The bright-line rule and why the Sixth Circuit adopted it

The court’s reasoning begins with the text of 17 U.S.C. § 114, the sound recording copyright provision. Section 114 grants owners the exclusive right to reproduce the sound recording, which the court interpreted as a right against any digital lifting of the fixed expression. A sampler who takes even a small portion of a sound recording has reproduced a portion of the recording. The de minimis doctrine, the court held, has no application here: when the reproduction of a specific fixed recording is at issue, the question is whether any reproduction occurred, not whether the reproduction was substantial enough to matter.

The court also offered a pragmatic rationale. The sound recording’s value is in its fixed, reproducible character. A digital sample is literally a copy of a piece of the recording — a numerical representation of the specific audio waveform that the copyright owner invested in creating. Allowing a de minimis exception would mean that the practical value of the sound recording copyright erodes as samples get shorter: the shorter the sample, the harder it is to prove substantiality, and the easier it is to extract commercial value from a recording without payment. The bright-line rule prevents that erosion.
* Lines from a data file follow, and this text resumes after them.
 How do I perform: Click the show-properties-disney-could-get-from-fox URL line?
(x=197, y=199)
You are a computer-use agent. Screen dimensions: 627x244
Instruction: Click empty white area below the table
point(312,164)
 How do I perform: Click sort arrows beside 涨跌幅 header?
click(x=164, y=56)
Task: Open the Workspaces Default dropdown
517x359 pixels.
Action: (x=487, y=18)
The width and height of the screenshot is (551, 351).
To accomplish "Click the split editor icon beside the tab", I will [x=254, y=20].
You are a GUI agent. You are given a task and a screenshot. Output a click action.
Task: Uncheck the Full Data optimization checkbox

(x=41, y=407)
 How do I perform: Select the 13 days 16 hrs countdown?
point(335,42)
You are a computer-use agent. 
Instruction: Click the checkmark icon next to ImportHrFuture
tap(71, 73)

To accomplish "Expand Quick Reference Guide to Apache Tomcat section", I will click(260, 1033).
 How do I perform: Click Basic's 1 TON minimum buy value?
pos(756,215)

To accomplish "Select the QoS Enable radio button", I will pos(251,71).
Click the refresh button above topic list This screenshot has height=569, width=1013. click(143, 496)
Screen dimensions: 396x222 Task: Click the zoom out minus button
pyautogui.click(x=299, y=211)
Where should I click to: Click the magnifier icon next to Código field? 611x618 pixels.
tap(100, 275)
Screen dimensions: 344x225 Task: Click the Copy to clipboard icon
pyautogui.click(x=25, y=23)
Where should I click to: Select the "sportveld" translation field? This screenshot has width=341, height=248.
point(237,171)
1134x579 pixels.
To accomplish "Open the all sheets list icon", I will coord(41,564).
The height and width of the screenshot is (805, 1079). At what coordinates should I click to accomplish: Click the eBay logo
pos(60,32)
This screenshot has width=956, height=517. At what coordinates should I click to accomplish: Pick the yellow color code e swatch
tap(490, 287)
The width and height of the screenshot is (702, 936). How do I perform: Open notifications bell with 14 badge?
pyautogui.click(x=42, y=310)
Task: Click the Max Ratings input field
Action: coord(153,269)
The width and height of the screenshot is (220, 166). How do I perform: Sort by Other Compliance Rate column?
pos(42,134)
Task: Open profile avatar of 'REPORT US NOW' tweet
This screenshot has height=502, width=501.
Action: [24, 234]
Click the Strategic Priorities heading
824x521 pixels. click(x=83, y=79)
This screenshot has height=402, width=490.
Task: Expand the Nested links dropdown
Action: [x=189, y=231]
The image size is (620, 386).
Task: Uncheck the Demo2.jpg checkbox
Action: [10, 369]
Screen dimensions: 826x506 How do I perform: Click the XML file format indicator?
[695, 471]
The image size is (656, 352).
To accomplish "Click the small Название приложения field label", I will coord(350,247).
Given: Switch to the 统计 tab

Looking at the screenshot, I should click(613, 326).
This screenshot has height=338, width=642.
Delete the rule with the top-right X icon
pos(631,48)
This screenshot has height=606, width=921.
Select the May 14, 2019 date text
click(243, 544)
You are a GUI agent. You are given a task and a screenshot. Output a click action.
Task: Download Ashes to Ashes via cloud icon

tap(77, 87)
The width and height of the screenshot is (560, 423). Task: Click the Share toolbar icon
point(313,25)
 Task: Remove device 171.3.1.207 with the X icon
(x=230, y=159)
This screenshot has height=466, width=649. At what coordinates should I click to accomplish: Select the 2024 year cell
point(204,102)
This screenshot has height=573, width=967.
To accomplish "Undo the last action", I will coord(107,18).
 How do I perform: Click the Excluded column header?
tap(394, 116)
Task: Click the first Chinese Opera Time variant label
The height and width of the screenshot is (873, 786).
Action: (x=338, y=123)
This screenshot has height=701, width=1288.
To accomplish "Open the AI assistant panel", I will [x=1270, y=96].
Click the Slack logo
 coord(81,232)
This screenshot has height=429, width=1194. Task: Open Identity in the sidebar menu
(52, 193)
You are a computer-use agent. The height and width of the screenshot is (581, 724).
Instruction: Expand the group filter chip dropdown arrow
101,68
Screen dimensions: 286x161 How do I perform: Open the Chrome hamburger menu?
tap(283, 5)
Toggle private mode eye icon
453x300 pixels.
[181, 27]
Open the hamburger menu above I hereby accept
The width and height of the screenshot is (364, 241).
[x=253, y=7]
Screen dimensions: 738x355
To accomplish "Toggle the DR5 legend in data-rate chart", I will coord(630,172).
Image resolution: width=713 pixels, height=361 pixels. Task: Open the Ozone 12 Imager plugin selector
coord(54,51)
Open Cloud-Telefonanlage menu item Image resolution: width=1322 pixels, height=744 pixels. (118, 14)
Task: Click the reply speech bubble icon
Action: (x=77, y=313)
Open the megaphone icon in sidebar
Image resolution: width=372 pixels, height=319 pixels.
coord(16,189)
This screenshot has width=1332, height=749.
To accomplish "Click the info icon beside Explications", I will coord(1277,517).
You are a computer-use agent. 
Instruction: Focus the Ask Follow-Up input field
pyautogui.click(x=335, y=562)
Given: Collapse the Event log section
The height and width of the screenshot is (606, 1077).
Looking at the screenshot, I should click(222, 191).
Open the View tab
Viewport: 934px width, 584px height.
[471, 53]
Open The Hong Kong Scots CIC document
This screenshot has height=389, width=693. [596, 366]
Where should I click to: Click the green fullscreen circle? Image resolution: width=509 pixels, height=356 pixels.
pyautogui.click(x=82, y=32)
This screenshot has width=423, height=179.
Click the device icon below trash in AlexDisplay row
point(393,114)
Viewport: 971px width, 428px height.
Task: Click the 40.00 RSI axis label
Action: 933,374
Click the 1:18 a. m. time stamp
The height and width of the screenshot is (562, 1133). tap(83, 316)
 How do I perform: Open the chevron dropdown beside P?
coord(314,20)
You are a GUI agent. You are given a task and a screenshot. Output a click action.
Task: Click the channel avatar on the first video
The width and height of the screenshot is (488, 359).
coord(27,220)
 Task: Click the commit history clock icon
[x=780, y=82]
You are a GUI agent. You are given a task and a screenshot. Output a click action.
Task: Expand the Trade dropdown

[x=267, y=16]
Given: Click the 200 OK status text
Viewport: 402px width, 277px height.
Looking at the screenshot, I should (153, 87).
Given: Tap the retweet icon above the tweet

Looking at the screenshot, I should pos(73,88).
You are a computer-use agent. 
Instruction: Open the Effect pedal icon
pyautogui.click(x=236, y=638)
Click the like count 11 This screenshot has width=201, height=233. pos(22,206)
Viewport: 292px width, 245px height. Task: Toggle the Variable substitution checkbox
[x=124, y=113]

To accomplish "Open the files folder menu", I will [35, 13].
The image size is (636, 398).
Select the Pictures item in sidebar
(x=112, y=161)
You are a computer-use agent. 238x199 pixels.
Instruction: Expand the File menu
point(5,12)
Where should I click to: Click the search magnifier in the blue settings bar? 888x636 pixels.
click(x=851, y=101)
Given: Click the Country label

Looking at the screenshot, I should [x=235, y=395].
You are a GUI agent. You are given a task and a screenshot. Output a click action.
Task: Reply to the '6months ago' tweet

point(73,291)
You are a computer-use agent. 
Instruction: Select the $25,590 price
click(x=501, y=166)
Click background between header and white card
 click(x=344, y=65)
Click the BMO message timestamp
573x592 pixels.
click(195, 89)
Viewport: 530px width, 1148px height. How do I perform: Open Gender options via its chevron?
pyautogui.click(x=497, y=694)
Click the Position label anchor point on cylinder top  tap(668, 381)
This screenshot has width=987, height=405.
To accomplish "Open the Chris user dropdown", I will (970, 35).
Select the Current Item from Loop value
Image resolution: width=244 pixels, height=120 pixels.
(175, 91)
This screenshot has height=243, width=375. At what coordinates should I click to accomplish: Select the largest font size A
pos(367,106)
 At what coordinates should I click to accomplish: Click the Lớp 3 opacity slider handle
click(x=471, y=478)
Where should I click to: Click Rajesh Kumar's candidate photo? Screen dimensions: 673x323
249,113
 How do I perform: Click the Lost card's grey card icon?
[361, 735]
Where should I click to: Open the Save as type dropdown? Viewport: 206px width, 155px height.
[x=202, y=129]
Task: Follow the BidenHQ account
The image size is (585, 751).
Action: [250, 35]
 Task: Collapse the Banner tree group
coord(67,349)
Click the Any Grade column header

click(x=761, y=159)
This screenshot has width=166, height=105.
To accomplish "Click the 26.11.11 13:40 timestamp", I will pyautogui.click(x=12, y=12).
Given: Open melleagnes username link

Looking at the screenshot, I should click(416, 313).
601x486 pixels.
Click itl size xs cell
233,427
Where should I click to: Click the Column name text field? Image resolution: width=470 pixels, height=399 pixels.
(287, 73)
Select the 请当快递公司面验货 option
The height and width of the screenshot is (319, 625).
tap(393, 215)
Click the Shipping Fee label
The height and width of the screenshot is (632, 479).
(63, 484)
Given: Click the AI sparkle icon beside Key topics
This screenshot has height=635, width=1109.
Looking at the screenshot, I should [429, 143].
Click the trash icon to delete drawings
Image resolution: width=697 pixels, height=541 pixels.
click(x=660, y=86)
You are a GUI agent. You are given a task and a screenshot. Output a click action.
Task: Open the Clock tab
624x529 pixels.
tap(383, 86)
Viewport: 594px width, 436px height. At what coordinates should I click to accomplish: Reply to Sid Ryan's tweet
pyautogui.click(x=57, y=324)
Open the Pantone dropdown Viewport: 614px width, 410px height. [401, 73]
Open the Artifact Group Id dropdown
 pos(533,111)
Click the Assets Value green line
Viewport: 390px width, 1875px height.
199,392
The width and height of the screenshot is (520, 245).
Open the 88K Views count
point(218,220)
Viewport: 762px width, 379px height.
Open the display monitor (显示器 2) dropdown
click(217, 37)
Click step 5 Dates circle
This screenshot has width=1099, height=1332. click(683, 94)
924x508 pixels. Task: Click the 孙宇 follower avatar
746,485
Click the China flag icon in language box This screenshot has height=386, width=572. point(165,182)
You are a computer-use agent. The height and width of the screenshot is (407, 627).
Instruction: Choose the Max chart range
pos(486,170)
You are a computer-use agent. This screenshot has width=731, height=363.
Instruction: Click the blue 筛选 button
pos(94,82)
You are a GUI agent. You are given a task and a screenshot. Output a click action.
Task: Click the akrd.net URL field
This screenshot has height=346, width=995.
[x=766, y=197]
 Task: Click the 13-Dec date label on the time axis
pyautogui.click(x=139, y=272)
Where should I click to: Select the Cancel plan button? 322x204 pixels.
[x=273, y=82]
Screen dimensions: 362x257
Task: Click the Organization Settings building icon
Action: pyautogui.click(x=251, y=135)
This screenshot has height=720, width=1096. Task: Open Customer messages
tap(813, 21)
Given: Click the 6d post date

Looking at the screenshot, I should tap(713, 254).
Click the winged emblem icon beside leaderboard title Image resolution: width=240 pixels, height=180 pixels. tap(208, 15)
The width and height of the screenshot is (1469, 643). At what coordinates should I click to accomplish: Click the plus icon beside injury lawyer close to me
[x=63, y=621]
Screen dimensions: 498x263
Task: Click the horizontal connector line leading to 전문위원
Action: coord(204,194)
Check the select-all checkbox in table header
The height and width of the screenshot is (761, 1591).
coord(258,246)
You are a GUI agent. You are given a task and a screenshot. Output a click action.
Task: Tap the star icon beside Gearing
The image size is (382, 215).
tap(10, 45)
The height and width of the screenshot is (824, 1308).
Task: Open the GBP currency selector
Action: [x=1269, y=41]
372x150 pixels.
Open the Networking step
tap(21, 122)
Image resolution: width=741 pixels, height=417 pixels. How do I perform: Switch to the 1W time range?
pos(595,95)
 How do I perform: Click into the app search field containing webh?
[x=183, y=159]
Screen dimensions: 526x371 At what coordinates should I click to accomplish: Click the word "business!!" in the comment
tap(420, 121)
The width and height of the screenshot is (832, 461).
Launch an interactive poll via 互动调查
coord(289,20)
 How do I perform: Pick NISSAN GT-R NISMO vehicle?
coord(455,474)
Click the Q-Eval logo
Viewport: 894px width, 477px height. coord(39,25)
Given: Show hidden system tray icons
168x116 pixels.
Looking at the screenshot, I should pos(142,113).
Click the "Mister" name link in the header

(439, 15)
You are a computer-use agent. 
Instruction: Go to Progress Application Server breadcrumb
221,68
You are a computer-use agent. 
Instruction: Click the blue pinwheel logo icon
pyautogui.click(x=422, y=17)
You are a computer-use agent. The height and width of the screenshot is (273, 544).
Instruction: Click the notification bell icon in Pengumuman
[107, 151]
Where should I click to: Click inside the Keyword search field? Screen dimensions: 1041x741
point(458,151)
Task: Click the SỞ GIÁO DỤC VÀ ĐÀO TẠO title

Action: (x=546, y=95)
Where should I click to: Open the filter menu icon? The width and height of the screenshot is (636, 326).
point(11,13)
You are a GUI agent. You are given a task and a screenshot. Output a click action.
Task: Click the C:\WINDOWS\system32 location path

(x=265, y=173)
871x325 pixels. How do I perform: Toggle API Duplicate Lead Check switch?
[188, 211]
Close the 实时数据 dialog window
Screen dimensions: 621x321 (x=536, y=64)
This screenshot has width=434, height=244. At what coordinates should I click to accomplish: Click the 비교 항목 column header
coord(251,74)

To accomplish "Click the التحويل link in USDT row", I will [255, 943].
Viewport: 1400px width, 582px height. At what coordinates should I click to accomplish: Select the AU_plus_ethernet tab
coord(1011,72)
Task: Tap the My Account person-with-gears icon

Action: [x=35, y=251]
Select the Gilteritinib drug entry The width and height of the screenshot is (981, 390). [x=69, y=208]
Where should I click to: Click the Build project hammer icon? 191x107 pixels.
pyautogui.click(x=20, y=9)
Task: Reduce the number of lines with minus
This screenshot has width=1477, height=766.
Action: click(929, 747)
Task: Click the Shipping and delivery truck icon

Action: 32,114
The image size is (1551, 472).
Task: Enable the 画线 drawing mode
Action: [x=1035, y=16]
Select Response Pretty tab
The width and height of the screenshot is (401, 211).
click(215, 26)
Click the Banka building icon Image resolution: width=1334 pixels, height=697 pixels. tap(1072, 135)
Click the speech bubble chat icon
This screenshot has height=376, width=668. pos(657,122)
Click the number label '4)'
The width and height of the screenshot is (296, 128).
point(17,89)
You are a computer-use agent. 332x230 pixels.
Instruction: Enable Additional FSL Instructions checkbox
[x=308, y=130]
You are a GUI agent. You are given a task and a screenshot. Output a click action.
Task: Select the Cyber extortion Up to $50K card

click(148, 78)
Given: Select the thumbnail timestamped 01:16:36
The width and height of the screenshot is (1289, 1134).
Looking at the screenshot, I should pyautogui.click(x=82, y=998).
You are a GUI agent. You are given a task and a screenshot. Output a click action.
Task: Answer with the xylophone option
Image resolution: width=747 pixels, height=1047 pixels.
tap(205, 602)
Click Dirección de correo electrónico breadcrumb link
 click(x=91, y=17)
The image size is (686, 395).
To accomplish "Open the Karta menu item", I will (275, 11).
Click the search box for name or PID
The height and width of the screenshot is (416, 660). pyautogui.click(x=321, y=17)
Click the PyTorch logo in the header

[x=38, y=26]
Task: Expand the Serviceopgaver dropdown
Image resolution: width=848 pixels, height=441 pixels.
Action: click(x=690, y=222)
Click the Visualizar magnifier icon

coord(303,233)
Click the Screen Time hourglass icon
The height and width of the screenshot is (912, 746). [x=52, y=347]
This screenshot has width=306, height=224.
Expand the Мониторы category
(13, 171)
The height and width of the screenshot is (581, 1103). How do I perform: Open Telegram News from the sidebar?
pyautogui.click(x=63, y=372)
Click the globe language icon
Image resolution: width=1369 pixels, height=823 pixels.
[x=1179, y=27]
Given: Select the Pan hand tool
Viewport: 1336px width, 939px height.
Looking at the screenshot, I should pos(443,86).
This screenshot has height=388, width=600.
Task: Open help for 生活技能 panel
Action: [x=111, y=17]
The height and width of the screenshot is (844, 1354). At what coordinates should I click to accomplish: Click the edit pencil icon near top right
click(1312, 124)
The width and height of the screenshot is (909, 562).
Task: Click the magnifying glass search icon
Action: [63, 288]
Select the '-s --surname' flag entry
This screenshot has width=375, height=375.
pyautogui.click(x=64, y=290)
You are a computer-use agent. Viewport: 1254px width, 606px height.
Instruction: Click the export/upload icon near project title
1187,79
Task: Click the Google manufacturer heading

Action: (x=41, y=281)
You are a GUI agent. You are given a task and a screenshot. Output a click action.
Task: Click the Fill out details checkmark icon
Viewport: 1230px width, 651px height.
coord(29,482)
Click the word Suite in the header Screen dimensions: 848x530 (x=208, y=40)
The consequence for sampling practice

The holding is sometimes summarized as “get a license or do not sample,” which is accurate but incomplete. The full consequence is: in the Sixth Circuit, there is no minimum length below which a sample becomes legally free. One note from a recording, if it is a recognizable fixed copy of the recording’s audio, is an infringement. The practice of taking very short, highly processed samples and relying on their brevity as a defense does not work in the Sixth Circuit.

This has direct implications for Nashville, which is within the Sixth Circuit. Sound recording samples in country, rap, and pop productions that originate or are distributed from Tennessee are governed by this rule. A sample clearance strategy built on the assumption that short samples are free is legally incorrect in that jurisdiction.

The circuit split

The Ninth Circuit, in VMG Salsoul v. Ciccone, 824 F.3d 871 (9th Cir. 2016), held that the de minimis doctrine is available to sound recording copyright infringement claims. A 0.23-second sample that a reasonable listener cannot identify is not actionable in the Ninth Circuit. The two rules are directly contrary. A sample that is legal in California may be infringing in Ohio. As of 2026, the Supreme Court has not resolved the split.

The practical advice for anyone who samples: know where the plaintiff can sue. If the rights holders are in Nashville and distribute in the Sixth Circuit, the Bridgeport rule applies. If the case will be in California, VMG Salsoul applies. If you are in a circuit that has not spoken, Bridgeport provides the more conservative and defensible planning assumption until the split is resolved.


The musical analysis is mine. Legal advice is your attorney’s.